## [Extracted data]
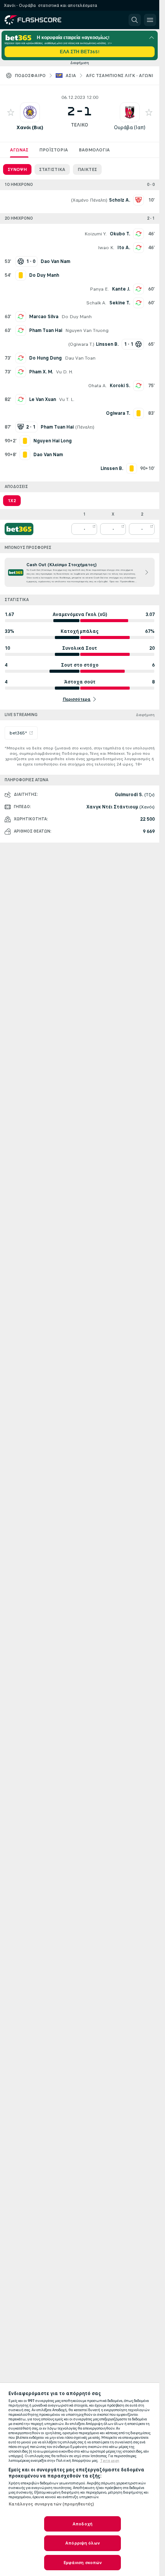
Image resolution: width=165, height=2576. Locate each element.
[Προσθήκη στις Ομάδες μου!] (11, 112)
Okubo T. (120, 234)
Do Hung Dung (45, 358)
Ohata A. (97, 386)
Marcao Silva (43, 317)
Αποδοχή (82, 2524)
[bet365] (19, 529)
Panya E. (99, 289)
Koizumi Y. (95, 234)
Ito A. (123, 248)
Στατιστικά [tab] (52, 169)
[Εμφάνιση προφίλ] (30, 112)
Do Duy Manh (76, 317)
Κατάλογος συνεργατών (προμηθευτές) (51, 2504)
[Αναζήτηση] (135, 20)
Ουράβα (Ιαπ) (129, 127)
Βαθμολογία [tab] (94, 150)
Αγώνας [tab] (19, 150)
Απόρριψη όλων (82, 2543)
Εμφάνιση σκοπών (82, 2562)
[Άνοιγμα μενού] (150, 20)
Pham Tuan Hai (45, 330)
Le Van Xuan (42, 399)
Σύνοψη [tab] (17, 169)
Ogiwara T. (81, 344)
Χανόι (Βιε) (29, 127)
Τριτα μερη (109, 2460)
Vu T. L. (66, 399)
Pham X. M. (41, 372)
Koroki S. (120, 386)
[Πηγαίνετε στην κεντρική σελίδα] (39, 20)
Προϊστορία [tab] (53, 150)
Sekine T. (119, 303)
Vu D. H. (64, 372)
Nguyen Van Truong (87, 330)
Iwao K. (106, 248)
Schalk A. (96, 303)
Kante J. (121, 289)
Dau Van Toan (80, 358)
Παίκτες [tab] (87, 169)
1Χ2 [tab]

## [Your assignment]
Output the listing above exactly as it stands; no picture should appear.

## [Answer section]
Image resolution: width=165, height=2576. Locate each element.
[Προσθήκη στις Ομάδες μου!] (11, 112)
Okubo T. (120, 234)
Do Hung Dung (45, 358)
Ohata A. (97, 386)
Marcao Silva (43, 317)
Αποδοχή (82, 2524)
[bet365] (19, 529)
Panya E. (99, 289)
Koizumi Y. (95, 234)
Ito A. (123, 248)
Στατιστικά [tab] (52, 169)
[Εμφάνιση προφίλ] (30, 112)
Do Duy Manh (76, 317)
Κατάλογος συνεργατών (προμηθευτές) (51, 2504)
[Αναζήτηση] (135, 20)
Ουράβα (Ιαπ) (129, 127)
Βαθμολογία [tab] (94, 150)
Αγώνας [tab] (19, 150)
Απόρριψη όλων (82, 2543)
Εμφάνιση σκοπών (82, 2562)
[Άνοιγμα μενού] (150, 20)
Pham Tuan Hai (45, 330)
Le Van Xuan (42, 399)
Σύνοψη [tab] (17, 169)
Ogiwara T. (81, 344)
Χανόι (Βιε) (29, 127)
Τριτα μερη (109, 2460)
Vu T. L. (66, 399)
Pham X. M. (41, 372)
Koroki S. (120, 386)
[Πηγαίνετε στην κεντρική σελίδα] (39, 20)
Προϊστορία [tab] (53, 150)
Sekine T. (119, 303)
Vu D. H. (64, 372)
Nguyen Van Truong (87, 330)
Iwao K. (106, 248)
Schalk A. (96, 303)
Kante J. (121, 289)
Dau Van Toan (80, 358)
Παίκτες [tab] (87, 169)
1Χ2 [tab]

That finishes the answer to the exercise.